Thank you for opening the discussion about data, def, compute, and transfer! I must say that I lie a bit behind in understanding how these work in the latest GF implementation. So I had to do some experiments myself to see what works.

As always, I do think that backward compatibility is one of the essential values of GF, which we should not sacrifice for any reason, however valid it might look at some moment. It is the contract that developers have made with users, and it must not be broken.
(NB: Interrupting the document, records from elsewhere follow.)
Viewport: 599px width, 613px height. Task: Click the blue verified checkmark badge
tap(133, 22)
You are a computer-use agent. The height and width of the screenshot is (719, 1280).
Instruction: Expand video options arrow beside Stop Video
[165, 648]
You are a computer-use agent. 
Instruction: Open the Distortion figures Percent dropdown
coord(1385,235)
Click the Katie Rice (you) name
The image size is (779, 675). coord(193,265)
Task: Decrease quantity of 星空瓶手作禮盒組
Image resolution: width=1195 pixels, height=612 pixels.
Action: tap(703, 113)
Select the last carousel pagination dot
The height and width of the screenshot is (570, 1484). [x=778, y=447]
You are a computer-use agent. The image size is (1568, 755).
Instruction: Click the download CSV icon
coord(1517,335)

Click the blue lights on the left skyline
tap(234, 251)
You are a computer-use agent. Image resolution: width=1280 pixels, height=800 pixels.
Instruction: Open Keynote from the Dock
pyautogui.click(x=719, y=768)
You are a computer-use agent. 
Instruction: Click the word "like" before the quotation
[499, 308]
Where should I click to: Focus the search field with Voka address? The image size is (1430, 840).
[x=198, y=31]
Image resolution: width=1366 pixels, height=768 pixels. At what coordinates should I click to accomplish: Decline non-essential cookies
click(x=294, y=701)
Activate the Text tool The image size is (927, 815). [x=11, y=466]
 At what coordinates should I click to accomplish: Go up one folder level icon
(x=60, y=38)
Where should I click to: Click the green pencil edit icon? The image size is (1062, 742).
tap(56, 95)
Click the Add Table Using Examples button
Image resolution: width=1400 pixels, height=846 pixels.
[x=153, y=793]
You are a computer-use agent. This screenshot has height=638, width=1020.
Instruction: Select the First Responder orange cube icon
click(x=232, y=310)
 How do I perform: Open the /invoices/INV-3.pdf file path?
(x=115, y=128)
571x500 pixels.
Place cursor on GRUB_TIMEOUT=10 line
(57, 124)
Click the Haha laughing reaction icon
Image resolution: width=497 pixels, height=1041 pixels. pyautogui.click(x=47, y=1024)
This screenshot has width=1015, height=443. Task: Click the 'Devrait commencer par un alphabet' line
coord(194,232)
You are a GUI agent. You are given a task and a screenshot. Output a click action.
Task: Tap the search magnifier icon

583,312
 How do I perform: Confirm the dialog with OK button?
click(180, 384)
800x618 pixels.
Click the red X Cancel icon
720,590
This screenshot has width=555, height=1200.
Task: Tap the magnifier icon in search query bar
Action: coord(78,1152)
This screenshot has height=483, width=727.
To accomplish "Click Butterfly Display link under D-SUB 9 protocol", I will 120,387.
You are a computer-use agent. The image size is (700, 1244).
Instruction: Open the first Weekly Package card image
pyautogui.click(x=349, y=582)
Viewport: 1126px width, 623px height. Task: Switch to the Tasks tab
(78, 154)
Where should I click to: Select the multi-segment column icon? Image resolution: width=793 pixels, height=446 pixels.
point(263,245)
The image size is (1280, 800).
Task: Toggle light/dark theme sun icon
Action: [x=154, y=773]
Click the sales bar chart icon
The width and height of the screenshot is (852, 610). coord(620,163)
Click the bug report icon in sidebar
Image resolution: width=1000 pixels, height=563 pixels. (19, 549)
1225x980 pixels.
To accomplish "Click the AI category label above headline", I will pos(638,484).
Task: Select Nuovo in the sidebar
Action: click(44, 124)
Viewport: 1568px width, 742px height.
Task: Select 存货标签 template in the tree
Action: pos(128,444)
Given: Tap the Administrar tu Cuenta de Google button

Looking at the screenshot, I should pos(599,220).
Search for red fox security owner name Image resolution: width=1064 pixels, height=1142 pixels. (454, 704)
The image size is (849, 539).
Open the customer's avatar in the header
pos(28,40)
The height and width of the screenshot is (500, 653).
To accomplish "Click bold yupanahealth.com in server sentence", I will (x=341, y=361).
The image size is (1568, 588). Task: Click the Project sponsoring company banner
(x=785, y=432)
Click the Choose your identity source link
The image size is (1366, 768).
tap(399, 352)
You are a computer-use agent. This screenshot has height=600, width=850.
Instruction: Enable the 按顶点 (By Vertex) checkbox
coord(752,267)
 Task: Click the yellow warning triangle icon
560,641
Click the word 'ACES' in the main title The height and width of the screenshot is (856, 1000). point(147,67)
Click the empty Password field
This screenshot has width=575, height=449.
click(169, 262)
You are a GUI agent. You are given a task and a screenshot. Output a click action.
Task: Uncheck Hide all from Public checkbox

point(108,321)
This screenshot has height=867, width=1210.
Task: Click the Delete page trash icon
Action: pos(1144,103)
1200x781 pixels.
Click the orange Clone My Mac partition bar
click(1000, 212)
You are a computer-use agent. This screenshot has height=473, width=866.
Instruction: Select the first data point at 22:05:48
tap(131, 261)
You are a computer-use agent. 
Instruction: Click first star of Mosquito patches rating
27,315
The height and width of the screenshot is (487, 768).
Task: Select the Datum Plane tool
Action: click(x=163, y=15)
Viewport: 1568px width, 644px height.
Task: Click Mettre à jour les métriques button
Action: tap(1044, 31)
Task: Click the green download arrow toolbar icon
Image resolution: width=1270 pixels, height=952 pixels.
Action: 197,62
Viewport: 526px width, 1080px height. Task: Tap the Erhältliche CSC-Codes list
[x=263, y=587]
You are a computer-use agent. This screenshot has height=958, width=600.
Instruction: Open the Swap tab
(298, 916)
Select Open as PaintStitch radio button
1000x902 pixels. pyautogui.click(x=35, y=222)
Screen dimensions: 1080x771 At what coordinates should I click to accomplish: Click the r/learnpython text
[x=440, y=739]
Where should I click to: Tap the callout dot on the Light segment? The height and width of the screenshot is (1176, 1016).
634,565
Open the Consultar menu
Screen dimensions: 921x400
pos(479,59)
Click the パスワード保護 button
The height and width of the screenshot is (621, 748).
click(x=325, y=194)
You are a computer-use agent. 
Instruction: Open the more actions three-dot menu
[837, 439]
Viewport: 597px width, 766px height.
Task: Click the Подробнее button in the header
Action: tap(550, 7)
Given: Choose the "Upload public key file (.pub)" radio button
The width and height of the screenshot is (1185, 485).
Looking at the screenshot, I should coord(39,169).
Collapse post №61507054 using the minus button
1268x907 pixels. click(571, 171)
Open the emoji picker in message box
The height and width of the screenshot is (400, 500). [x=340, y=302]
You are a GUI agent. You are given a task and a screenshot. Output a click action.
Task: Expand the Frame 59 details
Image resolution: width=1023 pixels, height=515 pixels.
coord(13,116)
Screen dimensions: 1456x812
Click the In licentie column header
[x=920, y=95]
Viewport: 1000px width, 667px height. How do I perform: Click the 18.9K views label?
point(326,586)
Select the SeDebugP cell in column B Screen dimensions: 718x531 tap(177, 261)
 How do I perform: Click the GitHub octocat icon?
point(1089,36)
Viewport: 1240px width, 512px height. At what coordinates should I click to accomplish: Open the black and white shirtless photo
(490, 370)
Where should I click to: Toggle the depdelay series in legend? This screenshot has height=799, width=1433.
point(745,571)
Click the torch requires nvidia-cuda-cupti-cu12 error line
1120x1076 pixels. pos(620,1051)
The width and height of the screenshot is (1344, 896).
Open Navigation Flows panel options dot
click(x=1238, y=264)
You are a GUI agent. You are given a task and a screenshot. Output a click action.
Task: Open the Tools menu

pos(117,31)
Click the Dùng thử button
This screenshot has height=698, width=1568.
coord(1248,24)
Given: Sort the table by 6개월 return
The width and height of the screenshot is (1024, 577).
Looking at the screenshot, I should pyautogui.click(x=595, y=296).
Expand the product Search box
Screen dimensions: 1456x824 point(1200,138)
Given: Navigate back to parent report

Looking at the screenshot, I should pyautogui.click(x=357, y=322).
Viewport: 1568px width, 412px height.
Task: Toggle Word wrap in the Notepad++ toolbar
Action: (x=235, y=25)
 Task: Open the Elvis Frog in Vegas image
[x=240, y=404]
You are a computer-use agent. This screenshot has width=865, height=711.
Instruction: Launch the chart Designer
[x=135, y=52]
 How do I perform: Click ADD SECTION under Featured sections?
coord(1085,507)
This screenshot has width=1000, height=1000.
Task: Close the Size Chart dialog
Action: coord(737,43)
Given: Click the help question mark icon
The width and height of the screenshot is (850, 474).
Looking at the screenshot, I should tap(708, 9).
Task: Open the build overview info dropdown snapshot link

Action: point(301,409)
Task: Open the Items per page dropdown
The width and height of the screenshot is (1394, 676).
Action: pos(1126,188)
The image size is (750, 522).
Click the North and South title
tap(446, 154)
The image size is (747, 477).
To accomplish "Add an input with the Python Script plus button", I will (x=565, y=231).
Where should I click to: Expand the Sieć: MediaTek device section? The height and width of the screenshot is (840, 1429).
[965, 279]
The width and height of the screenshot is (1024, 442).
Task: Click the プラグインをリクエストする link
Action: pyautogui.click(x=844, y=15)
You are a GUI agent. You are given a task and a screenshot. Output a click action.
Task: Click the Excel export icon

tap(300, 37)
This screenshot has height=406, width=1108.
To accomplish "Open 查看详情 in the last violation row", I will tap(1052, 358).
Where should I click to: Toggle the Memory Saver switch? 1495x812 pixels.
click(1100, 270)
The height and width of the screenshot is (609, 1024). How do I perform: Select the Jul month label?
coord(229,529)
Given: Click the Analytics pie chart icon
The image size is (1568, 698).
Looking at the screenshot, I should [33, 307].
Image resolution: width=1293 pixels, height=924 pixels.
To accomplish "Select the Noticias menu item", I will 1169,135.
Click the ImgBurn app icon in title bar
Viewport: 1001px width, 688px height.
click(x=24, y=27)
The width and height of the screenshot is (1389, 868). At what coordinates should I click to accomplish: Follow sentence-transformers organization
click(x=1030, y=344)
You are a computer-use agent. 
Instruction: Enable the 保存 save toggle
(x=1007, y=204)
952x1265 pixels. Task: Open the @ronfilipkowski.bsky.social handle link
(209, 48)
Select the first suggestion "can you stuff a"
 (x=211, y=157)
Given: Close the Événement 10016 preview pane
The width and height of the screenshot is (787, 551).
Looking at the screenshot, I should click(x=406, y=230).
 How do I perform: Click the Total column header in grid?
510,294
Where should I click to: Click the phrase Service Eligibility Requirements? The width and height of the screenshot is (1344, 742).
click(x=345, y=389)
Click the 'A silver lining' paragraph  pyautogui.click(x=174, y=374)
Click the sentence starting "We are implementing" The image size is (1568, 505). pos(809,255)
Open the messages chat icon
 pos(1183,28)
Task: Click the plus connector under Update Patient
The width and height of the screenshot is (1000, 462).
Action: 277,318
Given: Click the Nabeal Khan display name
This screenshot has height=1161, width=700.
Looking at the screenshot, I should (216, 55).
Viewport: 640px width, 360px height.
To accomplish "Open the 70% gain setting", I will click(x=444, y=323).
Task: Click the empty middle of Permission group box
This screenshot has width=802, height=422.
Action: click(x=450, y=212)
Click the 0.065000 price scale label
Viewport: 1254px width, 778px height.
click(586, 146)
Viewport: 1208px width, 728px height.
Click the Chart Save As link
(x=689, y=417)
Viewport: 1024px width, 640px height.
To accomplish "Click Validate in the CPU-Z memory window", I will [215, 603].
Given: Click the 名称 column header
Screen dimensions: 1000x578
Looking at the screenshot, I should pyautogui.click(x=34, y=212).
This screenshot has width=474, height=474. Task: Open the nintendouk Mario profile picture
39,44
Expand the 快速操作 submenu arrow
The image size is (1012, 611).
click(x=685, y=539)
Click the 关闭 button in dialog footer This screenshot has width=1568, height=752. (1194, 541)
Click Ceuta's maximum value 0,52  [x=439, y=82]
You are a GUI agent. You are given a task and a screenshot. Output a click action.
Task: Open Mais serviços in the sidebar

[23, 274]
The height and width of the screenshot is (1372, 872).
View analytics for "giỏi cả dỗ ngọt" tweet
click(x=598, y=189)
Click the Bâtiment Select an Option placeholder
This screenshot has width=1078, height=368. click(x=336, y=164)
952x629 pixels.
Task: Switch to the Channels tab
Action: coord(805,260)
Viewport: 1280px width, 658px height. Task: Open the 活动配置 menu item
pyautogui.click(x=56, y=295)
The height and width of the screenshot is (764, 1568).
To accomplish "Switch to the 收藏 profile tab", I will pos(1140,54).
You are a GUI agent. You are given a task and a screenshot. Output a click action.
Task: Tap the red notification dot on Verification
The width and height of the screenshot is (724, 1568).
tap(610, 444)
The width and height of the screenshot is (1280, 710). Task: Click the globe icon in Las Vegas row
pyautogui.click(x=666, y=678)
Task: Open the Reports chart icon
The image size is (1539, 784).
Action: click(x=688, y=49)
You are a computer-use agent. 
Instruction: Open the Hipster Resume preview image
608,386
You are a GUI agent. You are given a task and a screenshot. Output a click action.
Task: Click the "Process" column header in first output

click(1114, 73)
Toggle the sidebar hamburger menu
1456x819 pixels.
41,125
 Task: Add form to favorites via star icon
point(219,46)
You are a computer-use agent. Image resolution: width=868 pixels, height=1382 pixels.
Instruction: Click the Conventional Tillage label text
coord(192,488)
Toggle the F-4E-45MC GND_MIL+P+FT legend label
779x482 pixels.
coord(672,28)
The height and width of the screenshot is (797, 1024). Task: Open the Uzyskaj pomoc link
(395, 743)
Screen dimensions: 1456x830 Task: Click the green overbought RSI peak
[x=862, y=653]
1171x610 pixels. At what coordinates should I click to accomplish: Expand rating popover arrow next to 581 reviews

However, the definition of backward compatibility must permit experiments and variations. So here is how I should define it:

- all the functionalities of the GF language defined in the reference manual, (on-line and GF book, Appendix C) must be maintained
- the published RGL API must be maintained, in particular the Syntax and Paradigms modules

At the same time,

- experimental additions to the GF language and GF shell, which are not mentioned in the reference manual, are not a part of the contract
- internals of the RGL, in particular the concrete linearization types, can be changed, since they are not accessible by the API
- run-time systems other than Haskell (including the GF shell) need not implement all functionalities (e.g. def and data)

With this in mind, and testing with the latest gf-core code, I notice that

- transfer is not a documented feature, and seems to have been removed. This is not a violation. I will write a few words about transfer further below.
- paraphrase is a feature mentioned in the GF book, Appendix E, and has been removed from the shell but it is still available in the PGF API. This is a borderline case, as it is a shell functionality and not a language feature. But I wonder why it was removed from the shell.
- data f : C, def, and pt -compute are supported as they should
- data C = f | g | ...  seems not to be supported any more: if  I write

    cat Bit ;
    fun Zero, One : Bit ;
    data Bit = Zero | One ;

  I get a mysterious error message:

- compiling Data.gf... 


Data.gf:19:2:

   conflicting information in module Data

    fun Zero : Bit ;

and


Languages:


  This is clearly a violation against the reference manual. As I will explain below, I think this construct was a mistake to add (data Zero : Bit is better), but not supporting it any more breaks a contract, and it should not be difficult to restore.

So now to the theory behind data, def etc. Hans already explained it correctly, but I would like to add some background, which probably most of GF programmers don't know.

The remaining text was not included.